- _EXERCISE REQUIREMENTS_
Please begin with the line containing "Image resolution: width=632" and reproduce each line exactly until the records below end, without any pictures.

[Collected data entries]
++++++++
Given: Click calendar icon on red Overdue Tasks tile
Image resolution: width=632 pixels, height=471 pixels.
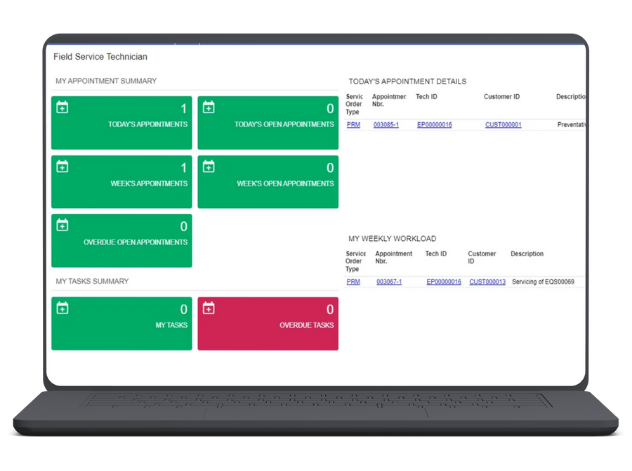Looking at the screenshot, I should [208, 309].
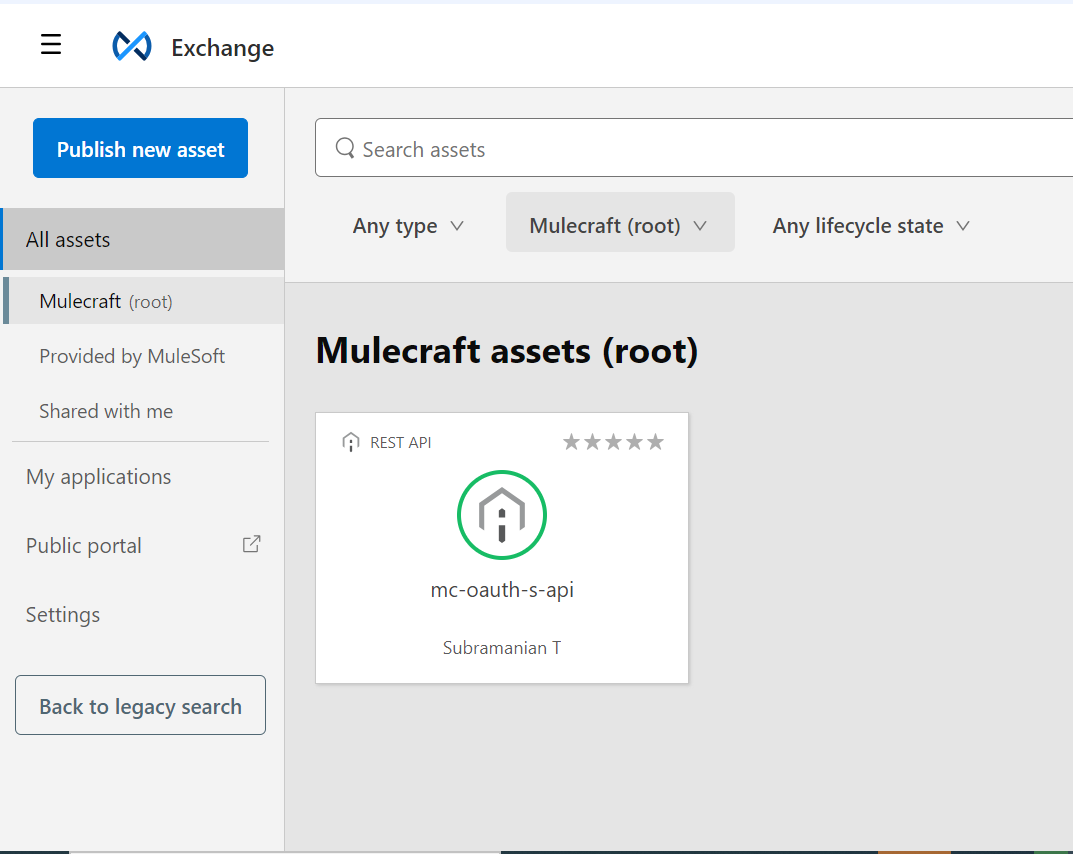
Task: Click the Publish new asset button
Action: (140, 147)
++++++++
- _WRITTEN ANSWER_
Image resolution: width=632 pixels, height=471 pixels.
Looking at the screenshot, I should [208, 309].
Task: Click the Publish new asset button
Action: (140, 147)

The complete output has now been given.